抜粋:
#####

論 考

中今の気風は日本人の弱点

 コロナ対策の大枠が発表された。常識的にそれなりの理解はできる。もう1つ、是非昨年から2年近くの対策のふりかえりを、独立したチームを作って研究・分析してもらいたい。

 たとえば、目下の収束状態について、何が決め手なのかは不明だ。ワクチン効果だという説が有力だが、諸外国では、ワクチン効果が出た後も感染が依然として収まらない。

 感染源を発見することが大事だ。しかし、保健所の聞き取りがほとんど間に合っていない。どの程度経路追跡が有効で、これからどうするのかという視点がおざなりでは、爆発的に感染拡大した場合、最悪を考えたはずの、今回の新しい提案がズタズタにならないとも限らない。

 東京都医学総合研究所の研究では、今年3月末の感染者は12万人だが、実際の感染者は47万人の可能性があると発表した。

#####

取り組む課題:
上のコロナ対策の論考から、「コロナ対策の大枠が発表された」を含む語句で始まり「感染が依然として収まらない。」で終わる部分を、一字一句違えずに書き写してください。

#####

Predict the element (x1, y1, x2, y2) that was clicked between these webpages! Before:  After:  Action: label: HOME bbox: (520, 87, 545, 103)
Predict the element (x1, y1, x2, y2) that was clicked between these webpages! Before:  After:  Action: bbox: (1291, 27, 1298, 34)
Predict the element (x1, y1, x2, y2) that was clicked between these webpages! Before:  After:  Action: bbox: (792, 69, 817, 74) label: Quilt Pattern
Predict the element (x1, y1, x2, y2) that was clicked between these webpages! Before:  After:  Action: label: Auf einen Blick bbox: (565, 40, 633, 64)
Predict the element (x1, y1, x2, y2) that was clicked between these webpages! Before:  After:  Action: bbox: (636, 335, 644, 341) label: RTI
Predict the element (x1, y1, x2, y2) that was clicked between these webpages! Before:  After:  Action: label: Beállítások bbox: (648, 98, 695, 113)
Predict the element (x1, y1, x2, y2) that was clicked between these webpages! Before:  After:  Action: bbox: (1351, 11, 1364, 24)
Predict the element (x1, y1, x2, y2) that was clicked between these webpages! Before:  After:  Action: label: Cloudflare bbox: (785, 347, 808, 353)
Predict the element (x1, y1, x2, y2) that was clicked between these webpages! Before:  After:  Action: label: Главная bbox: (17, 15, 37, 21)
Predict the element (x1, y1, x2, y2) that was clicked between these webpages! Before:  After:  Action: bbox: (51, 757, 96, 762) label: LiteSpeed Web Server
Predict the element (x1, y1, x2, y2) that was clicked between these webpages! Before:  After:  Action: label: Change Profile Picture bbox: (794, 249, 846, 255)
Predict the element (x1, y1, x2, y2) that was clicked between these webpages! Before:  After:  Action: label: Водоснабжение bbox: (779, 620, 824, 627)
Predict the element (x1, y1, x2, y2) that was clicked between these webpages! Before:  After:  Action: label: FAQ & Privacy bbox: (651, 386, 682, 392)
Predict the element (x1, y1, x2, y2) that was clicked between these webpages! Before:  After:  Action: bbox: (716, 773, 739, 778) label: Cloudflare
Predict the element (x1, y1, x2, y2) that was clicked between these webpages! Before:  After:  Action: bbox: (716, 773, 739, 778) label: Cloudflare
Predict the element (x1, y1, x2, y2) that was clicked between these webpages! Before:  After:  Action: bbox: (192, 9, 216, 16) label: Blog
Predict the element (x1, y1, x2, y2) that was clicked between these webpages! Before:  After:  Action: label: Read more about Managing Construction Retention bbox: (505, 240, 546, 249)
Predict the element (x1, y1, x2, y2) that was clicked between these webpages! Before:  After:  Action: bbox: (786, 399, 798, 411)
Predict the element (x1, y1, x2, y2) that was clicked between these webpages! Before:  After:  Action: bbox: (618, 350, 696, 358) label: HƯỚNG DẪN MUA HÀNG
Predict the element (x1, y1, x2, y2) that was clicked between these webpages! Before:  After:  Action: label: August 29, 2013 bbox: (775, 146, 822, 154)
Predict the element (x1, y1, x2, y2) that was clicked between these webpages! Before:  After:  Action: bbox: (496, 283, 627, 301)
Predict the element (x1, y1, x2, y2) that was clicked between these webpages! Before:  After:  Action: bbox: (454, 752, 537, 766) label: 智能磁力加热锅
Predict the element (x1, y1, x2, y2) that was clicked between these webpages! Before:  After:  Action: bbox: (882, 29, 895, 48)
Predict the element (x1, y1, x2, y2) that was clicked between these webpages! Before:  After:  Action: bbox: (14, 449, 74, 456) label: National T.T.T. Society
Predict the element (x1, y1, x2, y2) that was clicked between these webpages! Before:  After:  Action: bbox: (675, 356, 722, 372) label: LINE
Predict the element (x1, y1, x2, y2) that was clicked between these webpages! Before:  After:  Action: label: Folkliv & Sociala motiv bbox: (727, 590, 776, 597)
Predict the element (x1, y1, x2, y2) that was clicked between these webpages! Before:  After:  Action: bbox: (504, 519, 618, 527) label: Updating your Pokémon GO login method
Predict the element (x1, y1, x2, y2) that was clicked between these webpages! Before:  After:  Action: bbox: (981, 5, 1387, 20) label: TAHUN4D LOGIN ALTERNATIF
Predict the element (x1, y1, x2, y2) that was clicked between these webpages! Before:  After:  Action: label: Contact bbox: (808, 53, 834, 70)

#####

課題の解答:
コロナ対策の大枠が発表された。常識的にそれなりの理解はできる。もう1つ、是非昨年から2年近くの対策のふりかえりを、独立したチームを作って研究・分析してもらいたい。

 たとえば、目下の収束状態について、何が決め手なのかは不明だ。ワクチン効果だという説が有力だが、諸外国では、ワクチン効果が出た後も感染が依然として収まらない。